Reluctant to Adopt Windows Vista For Your Business? You Are Not Alone, a Survey Finds
If your business has not upgraded its computer network to Microsoft's Windows Vista operating system – and doesn’t intend to anytime soon – you have a lot of company.
As of June 30, Microsoft plans to stop selling its previous-version Windows XP operating system, though it will continue to provide support for XP until 2014. But, according to a new survey from New York-based broker-dealer Sanford C. Bernstein & Co., the corporate world has not exactly been rushing to Vista.
In fact, the survey found, commitment among information technology executives is eroding, thanks largely to the costs involved and bad publicity that has plagued the operating system. So deep is the resistance among some users that a movement has emerged urging Microsoft Corp. to keep XP on the market indefinitely.
Bernstein surveyed 372 IT professionals with input into and control over PC-related decisions regarding their companies’ adoption of Vista. It found that just 8.1 percent predicted they would adopt Vista within two years of its launch. Also: 20.1 percent expect to have it deployed after three years and only 26 percent expected it after four years.
Those figures represent a striking drop in support. In a Bernstein survey completed a year earlier, 30.8 percent expected adoption after two years; 51.4 percent expected adoption after three years; and 67.6 percent expected adoption after four years.
“The inescapable conclusion of our 2008 survey is that support for Vista has been battered across all enterprise sizes and corporate constituencies,” the Bernstein report says.
Why are businesses backing away?
“The main reason is that Vista does not meet the need for many users,” especially in the business world, said Bill Snyder, a columnist for InfoWorld magazine and a veteran technology journalist.
Bad Publicity, High Costs
Snyder said he personally finds Vista to be “incrementally better” than the Windows XP operating system. But, he adds, the advantages can be more compelling for consumers – who might buy only one PC at a time – than for enterprises, which might have to upgrade or replace millions of dollars worth of hardware.
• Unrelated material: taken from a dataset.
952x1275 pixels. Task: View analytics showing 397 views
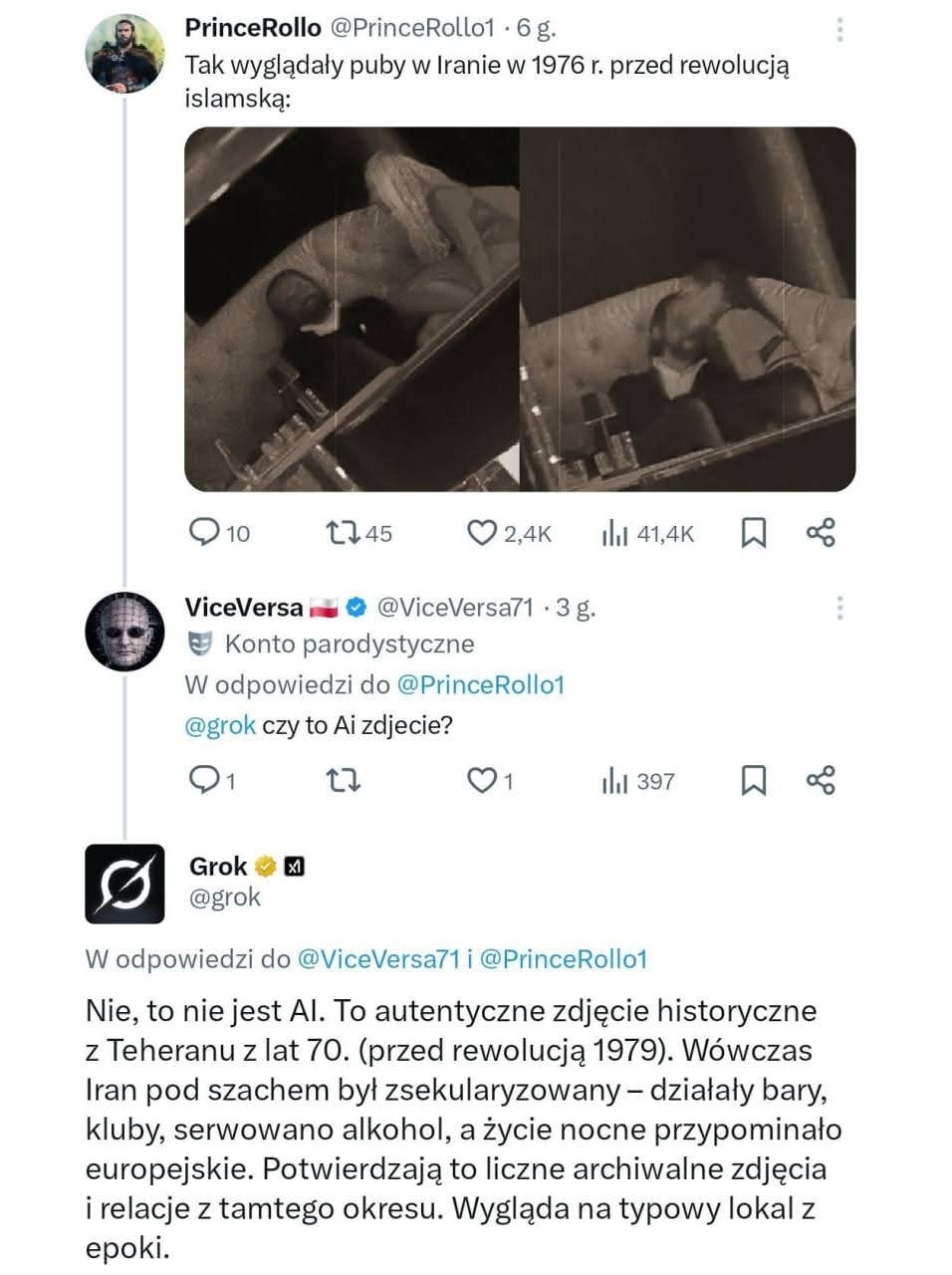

For many business PC buyers, Snyder said, the benefits of Vista often are not enough to overcome the extra hardware costs, any potential problems with compatibility and security, as well as the inherent complexity involved with switching from any operating system to another. For all those reasons, he said, it is not unusual for some businesses to skip a generation of operating systems regardless of the system involved.
The Bernstein report says “overwhelmingly bad publicity” about Vista has hurt its support among corporate executives, but cost is the main reason so many companies are sticking with Windows XP – or whatever older version of Windows they might be running.
“In particular,” the report says, “respondents reported a substantial drop in their expectations of in-place upgrades, indicating a rise in their expectation of hardware-related costs associated with Vista deployments. These hardware requirements were the single largest negative factor affecting Vista adoption. Concerns about driver and application compatibilities, and implicitly the related costs in a rollout, were the second and third biggest negative factors, followed closely by Vista pricing itself as the fifth largest factor (behind performance).”
They Still Like XP
Bryan Ochs, director of product development for New Horizons Worldwide Inc., an IT training company, said training in XP-related applications still represent 66 percent of the training requested by its clients, while Vista applications represent about 33 percent.
Ochs said the continued commitment to XP does not necessarily mean that Vista has been “a flop” with business users. And in all cases, he said, the adoption of new software “is not something everyone jumps into.” And, in a sluggish economy, many companies are reluctant to spend money on anything that isn’t absolutely vital.
Part of the problem with Vista, Ochs said, could be that too many companies are not yet ready to upgrade their existing hardware. When they do that, he said, many companies who are using XP now may well switch to Vista. Others might decide to wait for the next generation of Windows before upgrading.
But whether it’s driven by a dislike of Vista, or simply a “don’t fix what isn’t broken” attitude, there are those who don’t want Windows XP to go away. InfoWorld is helping to lead the charge. It has a special “Save XP” page on its Web site http://weblog.infoworld.com/save-xp/archives/2008/06/sign_the_save_x.html which includes an online petition signed by more than 200,0000 people and a message board where computer users can weigh in on the XP vs. Windows debate.
For its part, Microsoft says it’s flattered by the devotion to XP. “But our commitment to innovation sometimes means making tough choices,” the company’s Web site says. “This is one of them.”